GAO’s work has pointed out that while the previous administration had taken a number of actions to plan for a pandemic, including developing a national strategy and implementation plan, much more needs to be done.

However, national priorities are shifting as a pandemic has yet to occur, and other national issues have become more immediate and pressing. Nevertheless, an influenza pandemic remains a real threat to our nation and the world.

For this report, GAO synthesized the results of 11 reports and two testimonies issued over the past 3 years using six key thematic areas:
(1) leadership, authority, and coordination;
(2) detecting threats and managing risks;
(3) planning, training, and exercising;
(4) capacity to respond and recover;
(5) information sharing and communication; and
(6) performance and accountability.

GAO also updated the status of recommendations in these reports.

What GAO Recommends
This report does not make new recommendations. However, the report discusses the status of GAO’s prior recommendations on the nation’s planning and preparedness for a pandemic.

Leadership roles and responsibilities need to be clarified and tested, and coordination mechanisms could be better utilized. Shared leadership roles and responsibilities between the Departments of Health and Human Services (HHS) and Homeland Security (DHS) and other entities are evolving, and will require further testing and exercising before they are well understood.

Although there are mechanisms in place to facilitate coordination between federal, state, and local governments and the private sector to prepare for an influenza pandemic, these could be more fully utilized.

Efforts are underway to improve the surveillance and detection of pandemic-related threats, but targeting assistance to countries at the greatest risk has been based on incomplete information. Steps have been taken to improve international disease surveillance and detection efforts. However, information gaps limit the capacity for comprehensive comparisons of risk levels by country.

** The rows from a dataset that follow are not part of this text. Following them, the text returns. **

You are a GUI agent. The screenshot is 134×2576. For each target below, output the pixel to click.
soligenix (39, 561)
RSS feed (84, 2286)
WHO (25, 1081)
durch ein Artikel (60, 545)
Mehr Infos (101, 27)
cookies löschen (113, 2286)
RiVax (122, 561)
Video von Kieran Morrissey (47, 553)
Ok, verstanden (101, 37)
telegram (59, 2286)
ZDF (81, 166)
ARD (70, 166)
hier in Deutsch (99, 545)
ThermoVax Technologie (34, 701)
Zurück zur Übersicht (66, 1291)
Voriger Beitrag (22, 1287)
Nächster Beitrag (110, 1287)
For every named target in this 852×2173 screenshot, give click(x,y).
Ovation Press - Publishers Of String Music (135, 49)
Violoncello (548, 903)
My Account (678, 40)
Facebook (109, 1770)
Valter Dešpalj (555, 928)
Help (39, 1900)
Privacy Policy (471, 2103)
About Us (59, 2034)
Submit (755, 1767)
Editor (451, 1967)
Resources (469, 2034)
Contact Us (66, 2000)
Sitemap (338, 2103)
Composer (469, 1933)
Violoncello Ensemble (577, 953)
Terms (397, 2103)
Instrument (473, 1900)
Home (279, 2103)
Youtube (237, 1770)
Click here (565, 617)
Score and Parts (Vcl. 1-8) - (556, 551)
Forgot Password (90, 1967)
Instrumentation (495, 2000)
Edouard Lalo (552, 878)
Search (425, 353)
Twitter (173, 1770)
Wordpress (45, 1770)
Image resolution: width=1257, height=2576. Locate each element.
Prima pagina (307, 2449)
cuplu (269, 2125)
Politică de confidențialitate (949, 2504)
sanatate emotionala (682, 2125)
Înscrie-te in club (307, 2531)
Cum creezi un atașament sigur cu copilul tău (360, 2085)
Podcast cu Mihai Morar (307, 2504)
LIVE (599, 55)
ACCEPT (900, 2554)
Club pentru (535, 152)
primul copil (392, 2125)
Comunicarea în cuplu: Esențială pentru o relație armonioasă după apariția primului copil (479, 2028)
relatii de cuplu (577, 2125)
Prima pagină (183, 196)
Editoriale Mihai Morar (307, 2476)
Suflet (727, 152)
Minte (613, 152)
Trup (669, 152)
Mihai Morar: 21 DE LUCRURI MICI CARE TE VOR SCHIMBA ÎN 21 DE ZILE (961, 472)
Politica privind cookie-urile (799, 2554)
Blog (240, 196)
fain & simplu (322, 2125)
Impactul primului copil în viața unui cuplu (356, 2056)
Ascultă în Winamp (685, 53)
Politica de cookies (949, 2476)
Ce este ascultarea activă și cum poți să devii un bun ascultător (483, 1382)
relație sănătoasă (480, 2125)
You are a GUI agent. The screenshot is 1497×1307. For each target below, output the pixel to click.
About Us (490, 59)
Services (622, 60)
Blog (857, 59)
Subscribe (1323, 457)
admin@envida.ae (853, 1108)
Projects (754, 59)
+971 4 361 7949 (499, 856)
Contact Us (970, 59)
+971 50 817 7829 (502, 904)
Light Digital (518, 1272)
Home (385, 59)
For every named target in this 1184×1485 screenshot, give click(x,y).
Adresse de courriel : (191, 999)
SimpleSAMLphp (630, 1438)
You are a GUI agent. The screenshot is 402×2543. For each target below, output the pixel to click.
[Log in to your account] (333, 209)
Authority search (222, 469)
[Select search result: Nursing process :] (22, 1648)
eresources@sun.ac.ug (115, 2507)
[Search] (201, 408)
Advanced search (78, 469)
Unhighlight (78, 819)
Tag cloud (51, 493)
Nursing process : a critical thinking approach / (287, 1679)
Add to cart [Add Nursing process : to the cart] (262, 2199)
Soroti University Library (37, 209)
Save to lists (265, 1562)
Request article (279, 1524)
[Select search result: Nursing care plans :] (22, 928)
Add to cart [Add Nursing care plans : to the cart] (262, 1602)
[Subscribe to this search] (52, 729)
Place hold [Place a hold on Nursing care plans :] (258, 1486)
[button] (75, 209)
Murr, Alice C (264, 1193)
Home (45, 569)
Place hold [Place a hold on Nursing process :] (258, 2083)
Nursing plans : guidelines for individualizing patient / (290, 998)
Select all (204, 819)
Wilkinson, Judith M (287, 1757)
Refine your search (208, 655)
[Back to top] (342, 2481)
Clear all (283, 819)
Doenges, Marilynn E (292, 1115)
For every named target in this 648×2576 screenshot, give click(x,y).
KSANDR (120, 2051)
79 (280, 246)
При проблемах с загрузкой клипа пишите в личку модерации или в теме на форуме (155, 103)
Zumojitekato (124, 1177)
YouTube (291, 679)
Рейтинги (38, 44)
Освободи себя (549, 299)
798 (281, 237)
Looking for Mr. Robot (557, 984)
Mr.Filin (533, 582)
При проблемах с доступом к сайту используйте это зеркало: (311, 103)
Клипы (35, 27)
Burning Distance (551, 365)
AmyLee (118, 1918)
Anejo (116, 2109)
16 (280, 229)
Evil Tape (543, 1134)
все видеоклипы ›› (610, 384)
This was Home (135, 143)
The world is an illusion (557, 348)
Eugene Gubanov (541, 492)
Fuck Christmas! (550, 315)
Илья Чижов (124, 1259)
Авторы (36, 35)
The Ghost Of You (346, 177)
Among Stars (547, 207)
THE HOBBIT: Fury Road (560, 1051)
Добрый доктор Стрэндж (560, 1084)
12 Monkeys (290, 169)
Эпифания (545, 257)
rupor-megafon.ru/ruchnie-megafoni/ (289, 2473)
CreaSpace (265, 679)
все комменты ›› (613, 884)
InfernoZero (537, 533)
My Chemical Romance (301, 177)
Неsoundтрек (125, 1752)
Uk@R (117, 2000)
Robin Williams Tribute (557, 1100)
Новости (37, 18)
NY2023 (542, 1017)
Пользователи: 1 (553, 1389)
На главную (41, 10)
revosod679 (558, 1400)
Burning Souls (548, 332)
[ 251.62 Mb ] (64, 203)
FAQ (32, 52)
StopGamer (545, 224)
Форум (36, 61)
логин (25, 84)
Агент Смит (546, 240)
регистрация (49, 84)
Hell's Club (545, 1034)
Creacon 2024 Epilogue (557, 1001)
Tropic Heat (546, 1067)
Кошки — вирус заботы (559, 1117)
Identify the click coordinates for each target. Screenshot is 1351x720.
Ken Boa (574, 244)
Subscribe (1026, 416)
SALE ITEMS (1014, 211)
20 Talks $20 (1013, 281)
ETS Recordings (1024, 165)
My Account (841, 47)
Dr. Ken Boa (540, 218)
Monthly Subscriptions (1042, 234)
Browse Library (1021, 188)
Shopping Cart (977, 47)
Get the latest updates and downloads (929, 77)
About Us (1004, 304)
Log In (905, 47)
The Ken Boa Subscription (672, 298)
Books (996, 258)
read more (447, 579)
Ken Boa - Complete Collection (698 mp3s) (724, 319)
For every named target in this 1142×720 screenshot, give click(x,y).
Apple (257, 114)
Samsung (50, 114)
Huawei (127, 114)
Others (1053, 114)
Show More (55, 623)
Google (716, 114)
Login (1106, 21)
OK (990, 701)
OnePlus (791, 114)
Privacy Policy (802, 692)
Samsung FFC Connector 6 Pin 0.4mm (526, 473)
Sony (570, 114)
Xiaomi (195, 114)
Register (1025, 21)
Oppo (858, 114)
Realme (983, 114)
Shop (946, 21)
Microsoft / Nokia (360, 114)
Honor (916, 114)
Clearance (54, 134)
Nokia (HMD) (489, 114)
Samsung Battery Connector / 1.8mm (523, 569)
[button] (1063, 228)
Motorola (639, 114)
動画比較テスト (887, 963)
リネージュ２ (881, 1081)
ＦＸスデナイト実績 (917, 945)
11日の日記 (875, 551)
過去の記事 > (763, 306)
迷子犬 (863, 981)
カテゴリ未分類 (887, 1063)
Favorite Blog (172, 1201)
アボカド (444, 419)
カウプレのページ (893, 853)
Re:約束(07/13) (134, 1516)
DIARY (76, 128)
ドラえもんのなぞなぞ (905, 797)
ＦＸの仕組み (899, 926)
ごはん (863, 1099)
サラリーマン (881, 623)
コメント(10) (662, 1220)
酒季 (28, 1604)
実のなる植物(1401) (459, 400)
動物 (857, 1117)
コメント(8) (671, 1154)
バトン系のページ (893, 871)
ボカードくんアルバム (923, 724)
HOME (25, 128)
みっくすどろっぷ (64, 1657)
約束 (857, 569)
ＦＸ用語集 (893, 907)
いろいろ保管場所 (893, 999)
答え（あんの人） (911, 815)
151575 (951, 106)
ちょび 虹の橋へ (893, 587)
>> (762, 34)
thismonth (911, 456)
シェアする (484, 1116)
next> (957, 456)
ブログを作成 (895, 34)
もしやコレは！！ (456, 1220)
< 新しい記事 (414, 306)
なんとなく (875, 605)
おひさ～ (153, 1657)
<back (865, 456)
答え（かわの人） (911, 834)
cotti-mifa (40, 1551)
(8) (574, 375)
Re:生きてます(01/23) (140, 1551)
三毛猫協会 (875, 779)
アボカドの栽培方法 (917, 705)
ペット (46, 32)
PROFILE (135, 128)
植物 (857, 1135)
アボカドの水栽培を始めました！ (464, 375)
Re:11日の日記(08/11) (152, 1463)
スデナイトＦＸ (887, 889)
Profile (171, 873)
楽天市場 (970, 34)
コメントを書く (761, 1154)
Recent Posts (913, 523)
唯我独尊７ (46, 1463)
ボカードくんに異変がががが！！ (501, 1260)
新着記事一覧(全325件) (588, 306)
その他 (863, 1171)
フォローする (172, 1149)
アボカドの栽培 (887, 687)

Pandemic planning and exercising has occurred, but planning gaps remain. The United States and other countries, as well as states and localities, have developed influenza pandemic plans. Yet, additional planning needs still exist. For example, the national strategy and implementation plan omitted some key elements, and HHS found many major gaps in states’ pandemic plans.

Further actions are needed to address the capacity to respond to and recover from an influenza pandemic. An outbreak will require additional capacity in many areas, including the procurement of additional patient treatment space and the acquisition and distribution of medical and other critical supplies, such as antivirals and vaccines for an influenza pandemic.

Federal agencies have provided considerable guidance and pandemic related information, but could augment their efforts. Federal agencies, such as HHS and DHS, have shared information in a number of ways, such as through Web sites and guidance, but state and local governments and private sector representatives would welcome additional information on vaccine distribution and other topics.

Performance monitoring and accountability for pandemic preparedness needs strengthening. Although certain performance measures have been established in the National Pandemic Implementation Plan to prepare for an influenza pandemic, these measures are not always linked to results. Further, the plan does not contain information on the financial resources needed to implement it.

GAO has made 23 recommendations in its reports—13 of these have been implemented and 10 remain outstanding. Continued leadership focus on pandemic preparedness remains vital, as the threat has not diminished.

Comment by William R. Cumming

April 28, 2009 @ 11:34 am

Peter posts are great! GAO has done well on Pandemics. Hope Congressional staff and members access them!


Comment by Arnold

April 28, 2009 @ 1:34 pm

For some historical background (and potential lessons for today), the IOM released in electronic format the paper “The Swine Flu Affair: Decision Making on a Slippery Disease,” an analysis by Richard Neustadt and Harvey Fineberg of decision making during the swine flu scare of the late seventies.


Comment by William R. Cumming

April 29, 2009 @ 10:42 am

Okay full disclosure. Helped draft immunity on Swine Flu vaccine for manufacturers.